Hindu temple in Jammu and Kashmir, India

The Martand Sun Temple is a Hindu temple located in Mattan, in the Anantnag district of the Kashmir Valley of Jammu and Kashmir, India. It dates back to the eighth century CE and was dedicated to Surya, the solar deity in Hinduism; Surya is also known by the Sanskrit-language synonym Martand (मार्तण्ड). The temple was destroyed by Sikandar Shah Miri.

==History==

=== Establishment ===
According to Kalhana, the Martand Sun Temple was commissioned by Lalitaditya Muktapida in the eighth century CE.

=== Destruction ===
According to Jonaraja (fl. 1430) as well as Hasan Ali, the temple was destroyed by Sikandar Shah Miri (1389-1413) in a zeal to Islamise society under the advice of Sufi preacher Mir Muhammad Hamadani; (Note: Son of Mir Sayyid Ali Hamadani (1314-1384), a Sufi preacher of the Kubrawiya order who had migrated from Huttalàn (present-day Tajikistan) in the wake of Timurid invasions to Shibu'd-Din's Kashmir.) Jonaraja pinned the blame on his chief-counsel Suhabhatta, a Brahman neo-convert who was held to have manifested a reign of intense persecution for the local Hindus, whereas Ali particularly affirmed Sikandar's convictions in these aspects.
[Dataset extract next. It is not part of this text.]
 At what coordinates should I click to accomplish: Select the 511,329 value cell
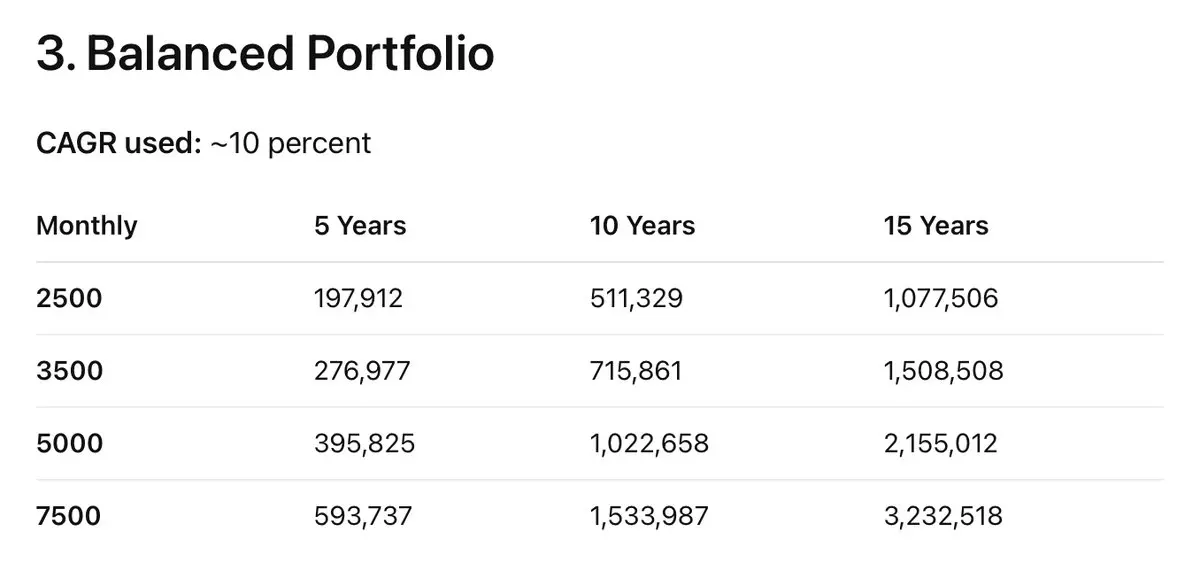coord(636,298)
Scholars caution against accepting these sources at face value — Jonaraja was appointed by Sikandar's son, who sought to bring back the Brahminical elite into the royal fold, while later Muslim chroniclers had their motives to fit the past into an idealist tale of orthodox Islamic morality. According to Chitralekha Zutshi and Richard G. Salomon, Sikandar's policies were guided by realpolitik and, like with the previous Hindu rulers, an attempt to secure political legitimacy by asserting state power over Brahmans and gaining access to wealth controlled by Brahminical institutions. J. L. Bhan notes a stone sculpture—a four-armed Brahma, sculpted by the son of a Buddhist Sanghapati and dedicated to Sikandar—to challenge simplistic notions of religious persecution. Slaje disagrees about the absence of religious motivations but notes the aversion of Brahmin chroniclers to be, largely, the result of resistance to the gradual disintegration of caste-hierarchy under Muslim influence.

=== Degradation ===
The ruins and the remnants of the structure suffered further damage from several earthquakes.

== Architecture ==
The Martand temple was built on top of a plateau from where one can view the whole of the Kashmir Valley. From the ruins and related archaeological findings, it can be said that it was an excellent specimen of Kashmiri architecture, which had blended the Gandharan, Gupta, Chinese and possibly Syrian-Byzantine forms of architecture.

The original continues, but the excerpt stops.